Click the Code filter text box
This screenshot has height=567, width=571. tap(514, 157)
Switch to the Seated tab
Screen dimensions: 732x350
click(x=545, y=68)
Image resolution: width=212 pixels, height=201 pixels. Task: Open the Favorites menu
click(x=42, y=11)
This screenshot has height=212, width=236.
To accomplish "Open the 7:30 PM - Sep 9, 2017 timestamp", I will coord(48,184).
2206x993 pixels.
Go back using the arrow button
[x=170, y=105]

________________________________________

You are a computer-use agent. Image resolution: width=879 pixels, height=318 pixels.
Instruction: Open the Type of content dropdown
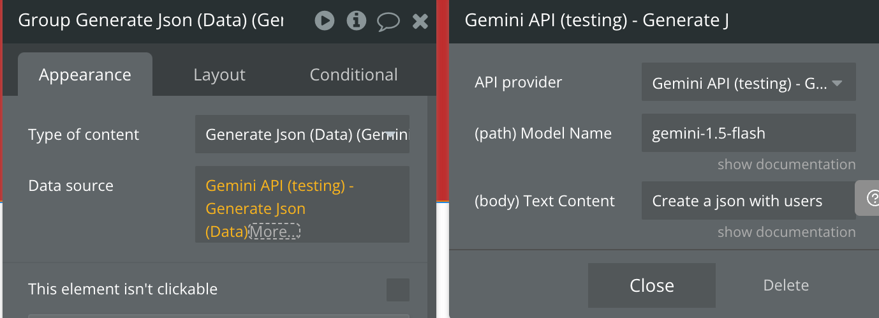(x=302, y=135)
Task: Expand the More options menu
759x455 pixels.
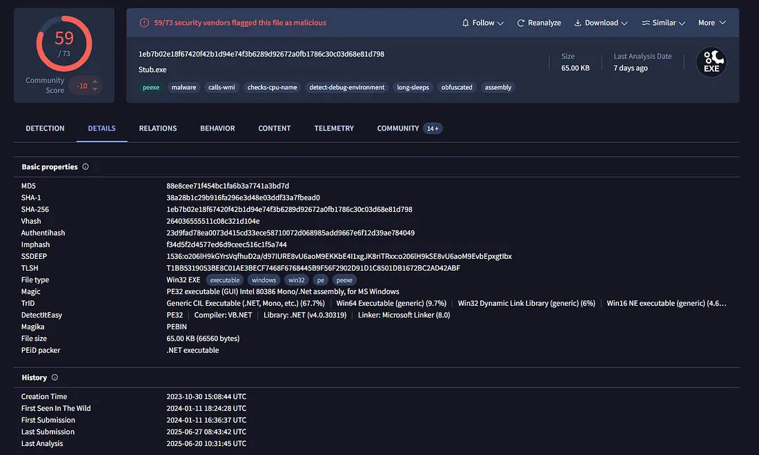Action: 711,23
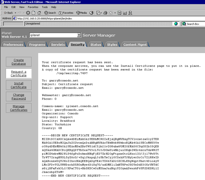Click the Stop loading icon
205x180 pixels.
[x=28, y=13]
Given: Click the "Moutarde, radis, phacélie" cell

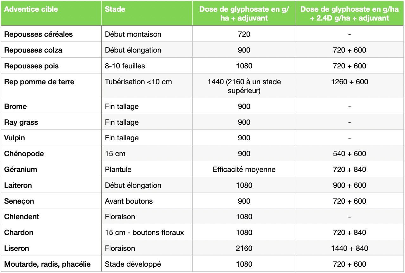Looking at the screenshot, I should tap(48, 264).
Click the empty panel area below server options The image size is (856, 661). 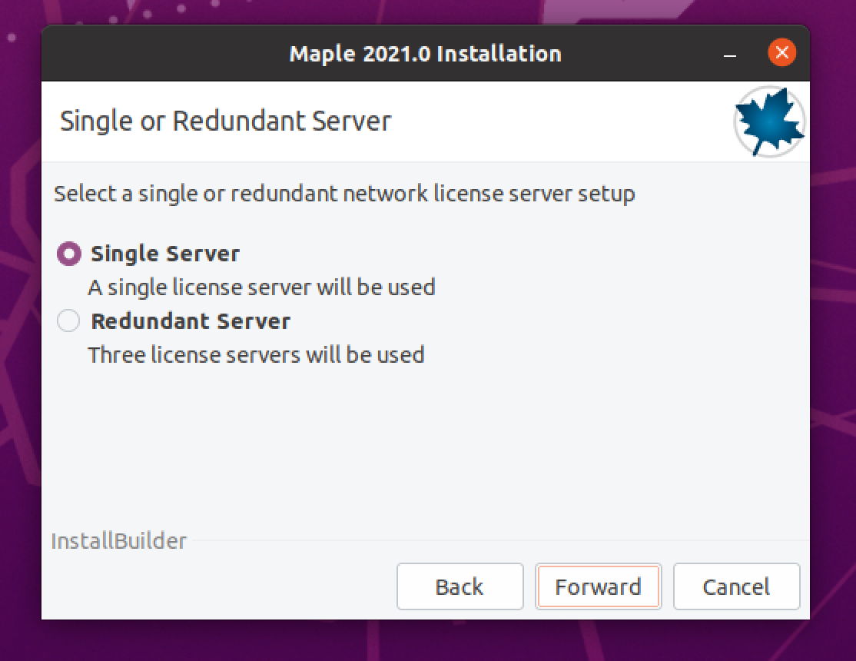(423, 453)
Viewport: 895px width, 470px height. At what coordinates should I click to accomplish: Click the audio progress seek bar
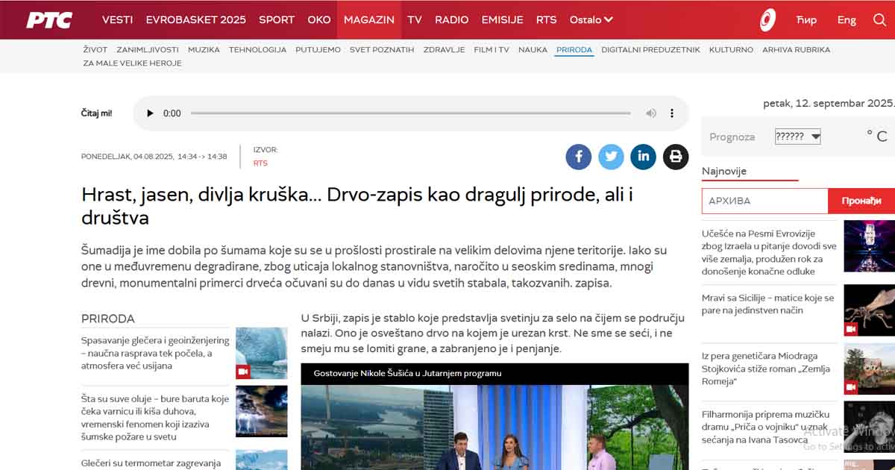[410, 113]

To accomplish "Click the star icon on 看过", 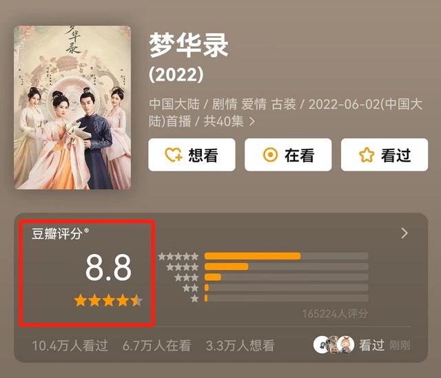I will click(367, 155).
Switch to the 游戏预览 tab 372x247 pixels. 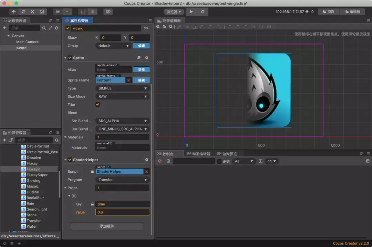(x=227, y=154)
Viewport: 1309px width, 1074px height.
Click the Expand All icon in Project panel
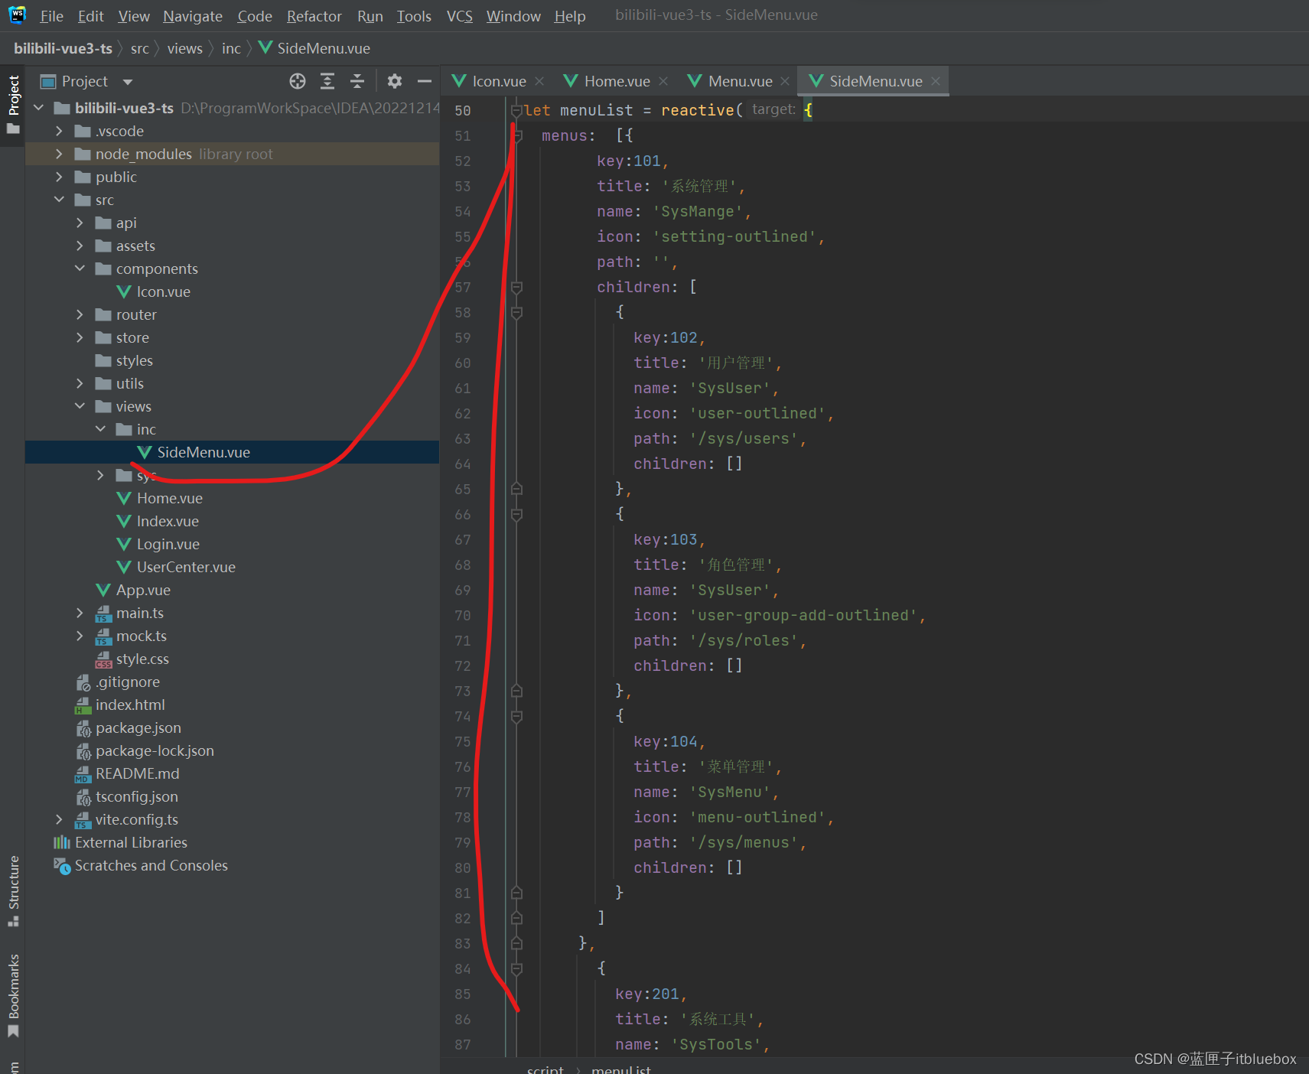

________________________________________

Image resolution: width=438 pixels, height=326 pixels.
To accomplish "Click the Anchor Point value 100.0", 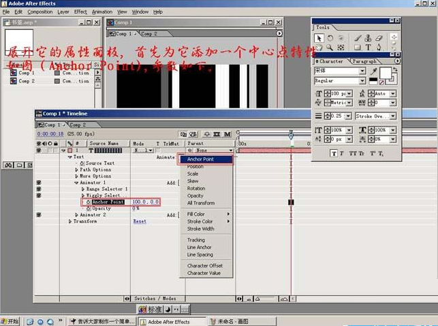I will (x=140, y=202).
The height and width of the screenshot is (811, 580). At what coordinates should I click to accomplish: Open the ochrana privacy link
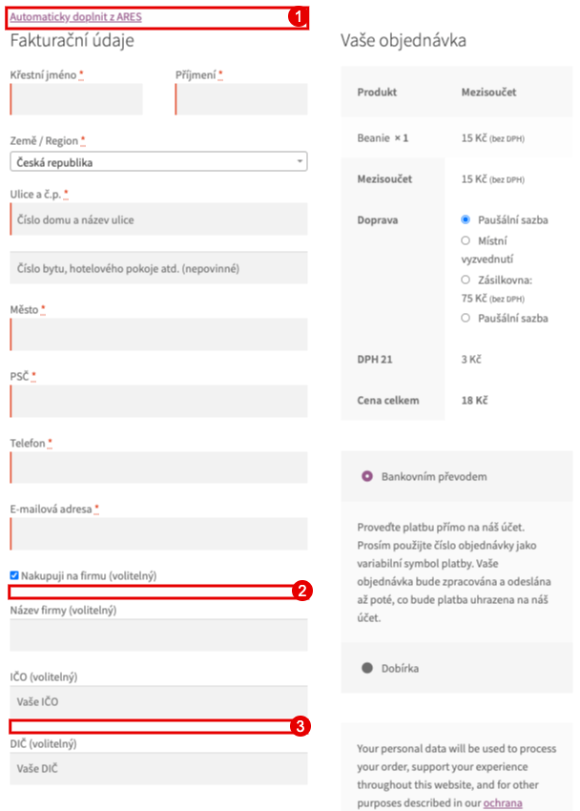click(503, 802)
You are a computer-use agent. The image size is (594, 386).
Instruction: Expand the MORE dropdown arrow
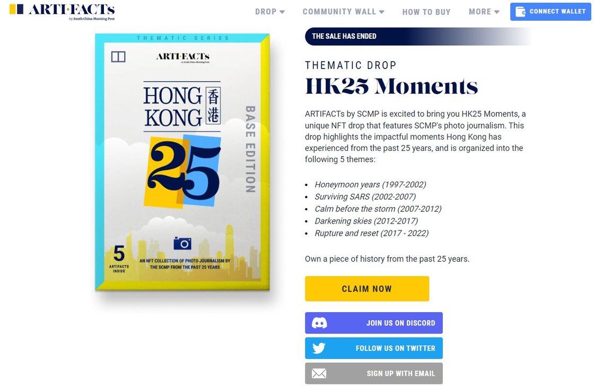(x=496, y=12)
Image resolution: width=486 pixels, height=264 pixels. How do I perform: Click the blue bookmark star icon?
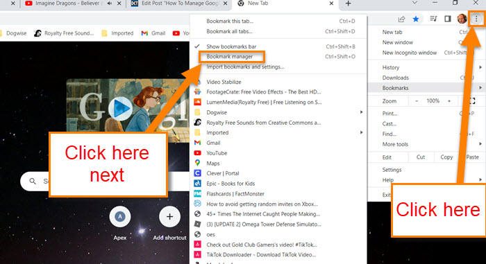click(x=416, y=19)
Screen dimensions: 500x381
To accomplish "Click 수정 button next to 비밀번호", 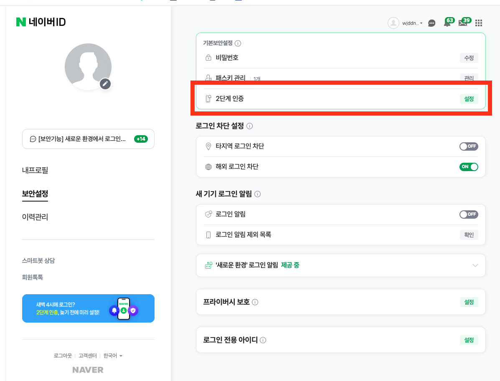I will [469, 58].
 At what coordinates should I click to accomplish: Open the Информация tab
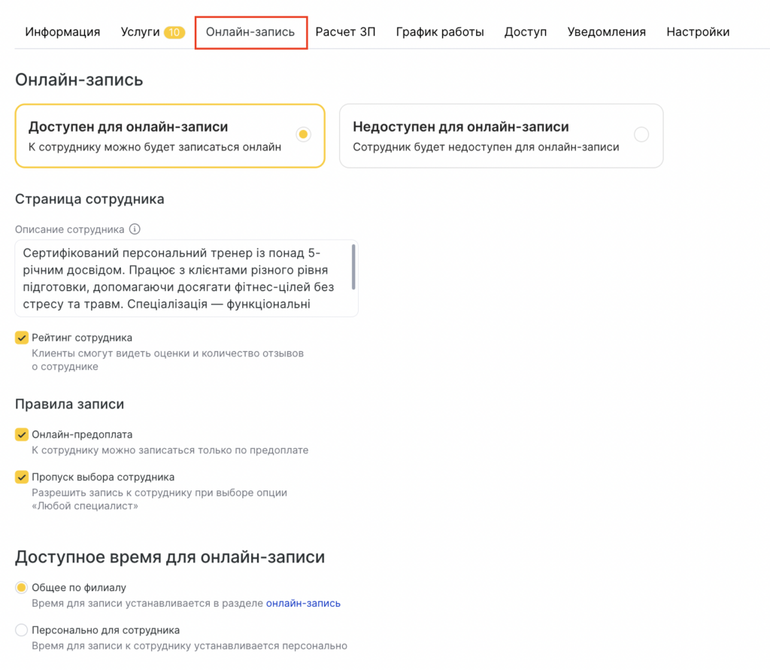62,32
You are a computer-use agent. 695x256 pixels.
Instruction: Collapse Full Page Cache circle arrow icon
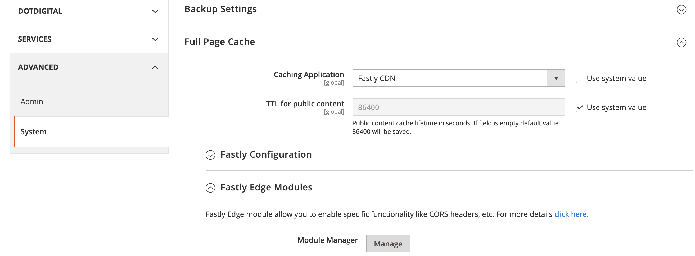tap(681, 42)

________________________________________

Lines containing the word "agent" must be found in the data above and copied.

Response ->
You are a computer-use agent. Image resolution: width=879 pixels, height=318 pixels.
You are a computer-use agent. The image size is (594, 386).
You are a computer-use agent. 695x256 pixels.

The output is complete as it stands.